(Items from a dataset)
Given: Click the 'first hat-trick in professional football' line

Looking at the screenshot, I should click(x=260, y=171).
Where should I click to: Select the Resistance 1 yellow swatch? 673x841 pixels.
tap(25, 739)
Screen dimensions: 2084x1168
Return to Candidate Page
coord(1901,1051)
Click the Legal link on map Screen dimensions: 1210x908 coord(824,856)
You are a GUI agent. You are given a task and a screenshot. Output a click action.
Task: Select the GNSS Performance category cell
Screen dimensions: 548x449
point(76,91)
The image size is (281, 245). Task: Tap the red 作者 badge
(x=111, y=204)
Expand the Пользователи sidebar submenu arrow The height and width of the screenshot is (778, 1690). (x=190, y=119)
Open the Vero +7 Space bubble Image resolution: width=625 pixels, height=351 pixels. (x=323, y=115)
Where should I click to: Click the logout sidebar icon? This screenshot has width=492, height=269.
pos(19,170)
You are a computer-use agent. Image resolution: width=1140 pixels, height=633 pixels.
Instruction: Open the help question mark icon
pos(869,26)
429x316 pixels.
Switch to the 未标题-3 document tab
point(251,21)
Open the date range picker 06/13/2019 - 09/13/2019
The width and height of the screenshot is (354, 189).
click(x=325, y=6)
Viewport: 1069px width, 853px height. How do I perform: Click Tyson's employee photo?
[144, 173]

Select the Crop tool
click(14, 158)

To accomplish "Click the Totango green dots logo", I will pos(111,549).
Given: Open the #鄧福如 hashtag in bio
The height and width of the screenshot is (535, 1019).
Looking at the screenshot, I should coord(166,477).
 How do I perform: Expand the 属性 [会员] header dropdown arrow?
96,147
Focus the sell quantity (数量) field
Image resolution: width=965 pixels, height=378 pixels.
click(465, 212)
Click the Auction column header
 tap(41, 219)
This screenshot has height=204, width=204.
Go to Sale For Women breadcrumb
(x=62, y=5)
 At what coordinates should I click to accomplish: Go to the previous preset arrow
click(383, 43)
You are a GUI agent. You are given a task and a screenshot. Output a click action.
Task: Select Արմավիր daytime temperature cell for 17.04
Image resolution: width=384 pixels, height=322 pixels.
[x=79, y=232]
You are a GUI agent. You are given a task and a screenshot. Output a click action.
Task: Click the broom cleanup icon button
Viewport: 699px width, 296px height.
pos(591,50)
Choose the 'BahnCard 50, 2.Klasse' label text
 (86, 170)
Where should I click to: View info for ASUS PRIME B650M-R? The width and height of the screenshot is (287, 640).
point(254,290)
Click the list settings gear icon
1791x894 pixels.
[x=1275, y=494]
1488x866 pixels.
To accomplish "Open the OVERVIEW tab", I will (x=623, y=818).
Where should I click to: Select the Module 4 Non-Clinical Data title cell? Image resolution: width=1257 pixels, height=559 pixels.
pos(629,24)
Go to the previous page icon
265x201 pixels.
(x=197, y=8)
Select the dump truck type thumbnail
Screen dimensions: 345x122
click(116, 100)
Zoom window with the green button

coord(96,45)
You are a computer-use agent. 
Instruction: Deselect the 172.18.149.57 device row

TO DO:
Copy out all of the records above, swapping every instance of "GUI agent" for "interface agent" and changing nothing else.

WRITTEN REPLY:
Given: Click the 'first hat-trick in professional football' line

Looking at the screenshot, I should click(x=260, y=171).
Where should I click to: Select the Resistance 1 yellow swatch? 673x841 pixels.
tap(25, 739)
Screen dimensions: 2084x1168
Return to Candidate Page
coord(1901,1051)
Click the Legal link on map Screen dimensions: 1210x908 coord(824,856)
You are a interface agent. You are given a task and a screenshot. Output a click action.
Task: Select the GNSS Performance category cell
Screen dimensions: 548x449
point(76,91)
The image size is (281, 245). Task: Tap the red 作者 badge
(x=111, y=204)
Expand the Пользователи sidebar submenu arrow The height and width of the screenshot is (778, 1690). (x=190, y=119)
Open the Vero +7 Space bubble Image resolution: width=625 pixels, height=351 pixels. (x=323, y=115)
Where should I click to: Click the logout sidebar icon? This screenshot has width=492, height=269.
pos(19,170)
You are a computer-use agent. Image resolution: width=1140 pixels, height=633 pixels.
Instruction: Open the help question mark icon
pos(869,26)
429x316 pixels.
Switch to the 未标题-3 document tab
point(251,21)
Open the date range picker 06/13/2019 - 09/13/2019
The width and height of the screenshot is (354, 189).
click(x=325, y=6)
Viewport: 1069px width, 853px height. How do I perform: Click Tyson's employee photo?
[144, 173]

Select the Crop tool
click(14, 158)

To accomplish "Click the Totango green dots logo", I will pos(111,549).
Given: Open the #鄧福如 hashtag in bio
The height and width of the screenshot is (535, 1019).
Looking at the screenshot, I should coord(166,477).
 How do I perform: Expand the 属性 [会员] header dropdown arrow?
96,147
Focus the sell quantity (数量) field
Image resolution: width=965 pixels, height=378 pixels.
click(465, 212)
Click the Auction column header
 tap(41, 219)
This screenshot has height=204, width=204.
Go to Sale For Women breadcrumb
(x=62, y=5)
 At what coordinates should I click to accomplish: Go to the previous preset arrow
click(383, 43)
You are a interface agent. You are given a task and a screenshot. Output a click action.
Task: Select Արմավիր daytime temperature cell for 17.04
Image resolution: width=384 pixels, height=322 pixels.
[x=79, y=232]
You are a interface agent. You are given a task and a screenshot. Output a click action.
Task: Click the broom cleanup icon button
Viewport: 699px width, 296px height.
pos(591,50)
Choose the 'BahnCard 50, 2.Klasse' label text
 (86, 170)
Where should I click to: View info for ASUS PRIME B650M-R? The width and height of the screenshot is (287, 640).
point(254,290)
Click the list settings gear icon
1791x894 pixels.
[x=1275, y=494]
1488x866 pixels.
To accomplish "Open the OVERVIEW tab", I will (x=623, y=818).
Where should I click to: Select the Module 4 Non-Clinical Data title cell? Image resolution: width=1257 pixels, height=559 pixels.
pos(629,24)
Go to the previous page icon
265x201 pixels.
(x=197, y=8)
Select the dump truck type thumbnail
Screen dimensions: 345x122
click(116, 100)
Zoom window with the green button

coord(96,45)
You are a computer-use agent. 
Instruction: Deselect the 172.18.149.57 device row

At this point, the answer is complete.